Bowled over by Durham

If any single number other than the points total can sum up why a team won the championship, Durham’s collective bowling average for the season was 23 compared to 28 for Notts, their nearest rivals, and about 30 or more for everyone else.

Mike Holmans
25-Feb-2013
The moment of victory: Steve Harmison bowls Martin Saggers to deliver Durham their maiden County Championship title, Kent v Durham, Canterbury, September 26, 2008

Getty Images

Before getting down to the serious business of congratulating them, a word of thanks to Durham for their efficient demolition of Kent in the final match, which quelled the nervous palpitations of this Yorkshire fan during the last round of matches. At the beginning of day two, with Yorkshire starting on 84-6 and looking destined for zero points, relegation had looked certain but the heroics of David Wainwright and Adil Rashid down at Hove and the lack of same from Kent at Canterbury allowed me to follow the last couple of days with equanimity.
So, all hail Durham!
If any single number other than the points total can sum up why a team won the championship, Durham’s collective bowling average for the season was 23 compared to 28 for Nottinghamshire, their nearest rivals, and about 30 or more for everyone else. (I am indebted to Paul Hyett, a statistician of my electronic acquaintance, for that observation.) Batsmen can win one-day trophies but winning in two-innings cricket requires bowlers - and Durham have certainly had bowlers.
Steve Harmison’s 60 wickets at 22 were impressive enough to earn a recall for England but his less-renowned pace partners, Mark Davies with 39 wickets at 15 and Callum Thorp with 50 at just under 20, have had better returns without grabbing the headlines.
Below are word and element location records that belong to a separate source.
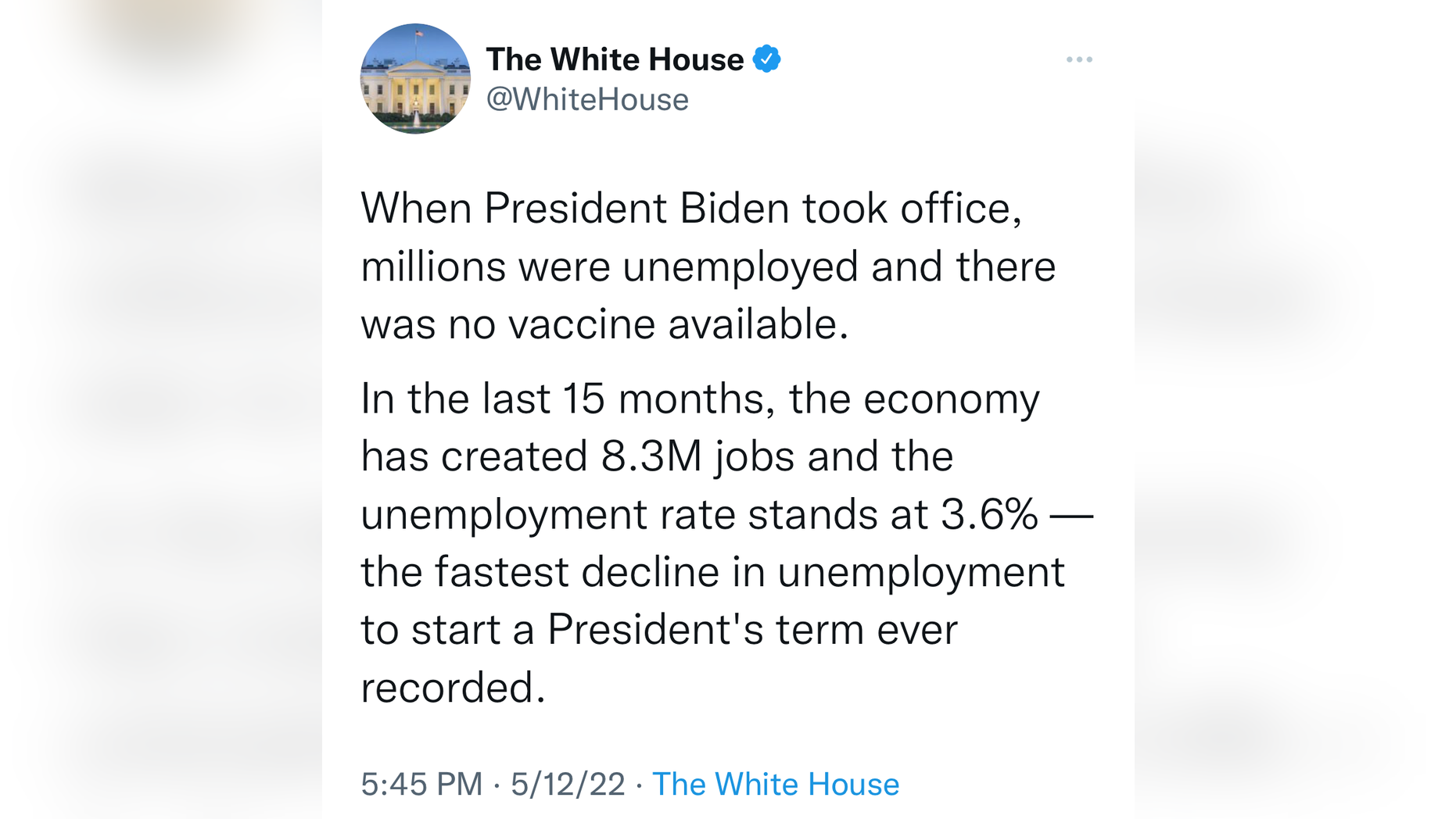Open the @WhiteHouse handle link
The width and height of the screenshot is (1456, 819).
587,100
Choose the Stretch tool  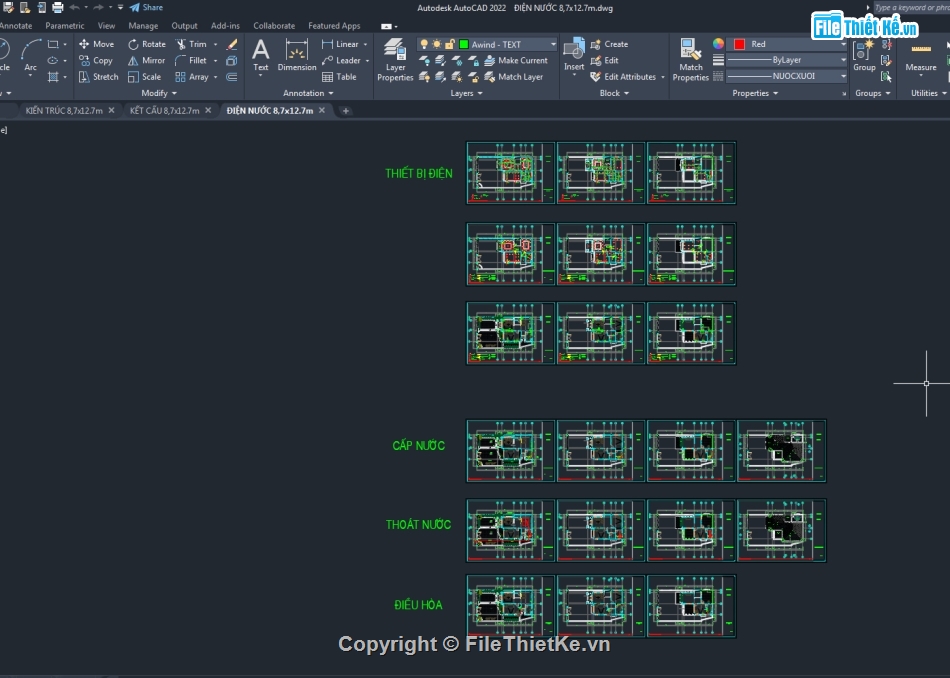97,76
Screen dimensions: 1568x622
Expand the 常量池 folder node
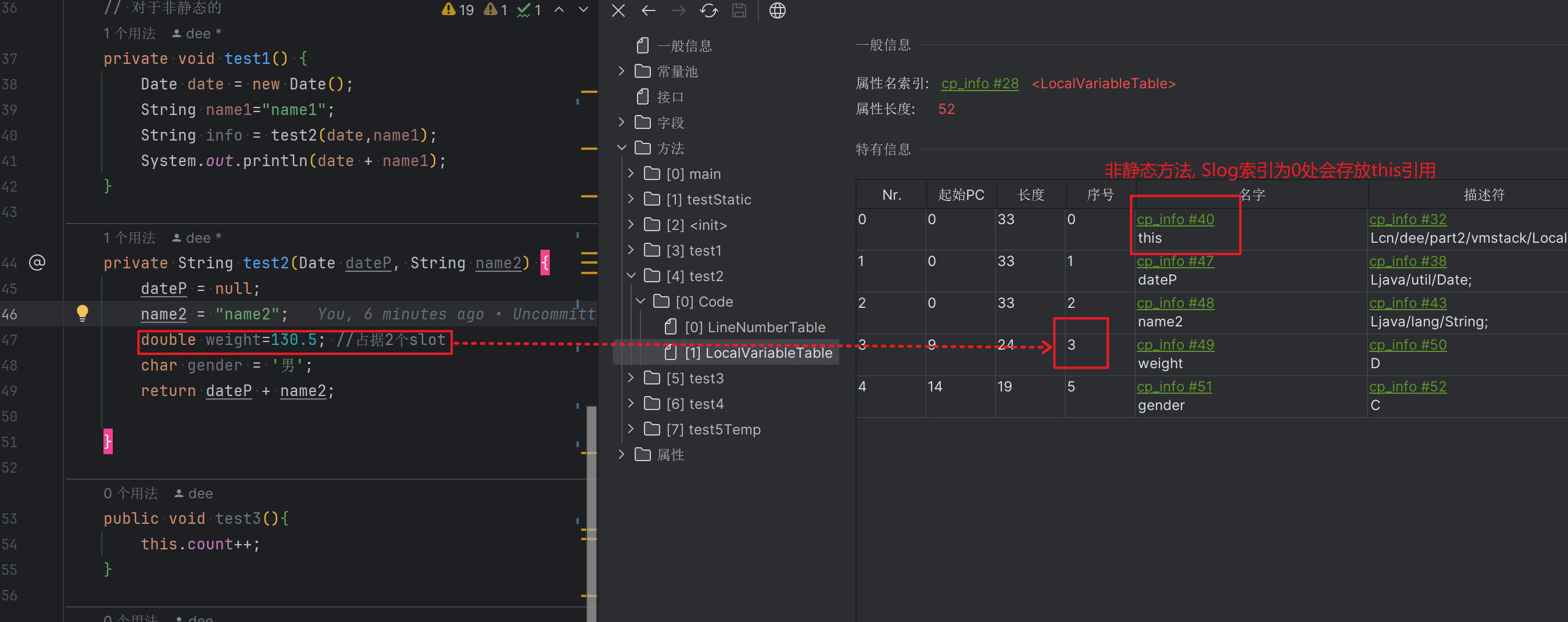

And this is a county which also has regular members of the England Lions, Graham Onions and Liam Plunkett, on its books. All of these are home-grown, so the Championship win is a massive endorsement of Durham’s system of talent identification and development, at least in pace bowling.
Unfortunately the same cannot be said about their batting, which relied heavily on long-serving imports, Michael di Venuto and captain Dale Benkenstein, or spin bowling, which was rather inadequately provided by New Zealand mediocrity Paul Wiseman. The bright spot up the order was Will Smith, who returned home after trying his luck with Notts, averaged 51.38 at No. 3, and started the wagging of tongues about future international prospects. Word is that he is likely to succeed to the captaincy now that Benkenstein has stood down.
In the end, though, this championship was Steve Harmison’s. Rob Steen’s otherwise excellent article about him turns out to have been inaccurate in one respect by attributing his failure to take a break after the ODI series to his being turbo-charged by the prospect of Stanford millions, a suggestion which keeps being cynically made without a shred of evidence in its favour but copious evidence against.
It has emerged Harmison originally asked not to even be considered for Stanford, and that his return to the one-day side was on the strict understanding that he would not be told to desert his county on the Championship run-in. He had achieved his personal target, that of getting back into the Test side, and was determined to help his main team of the season achieve their target too. It is rare enough for a centrally-contracted player to make a significant contribution to his county, let alone insist on it; doing it and covering himself and his team in historic glory seems more the stuff of epic poetry than Wisden.
I would have preferred that a modern Virgil sing of the elevation of Darren Gough to the roll of Championship-winning Yorkshire captains in his final first-class season, but he will instead extol the deeds of Stevius and his companions in ‘The Dunelmiad’. It will be a stirring tale, leaving no-one in doubt that Durham thoroughly deserved their success and our congratulations.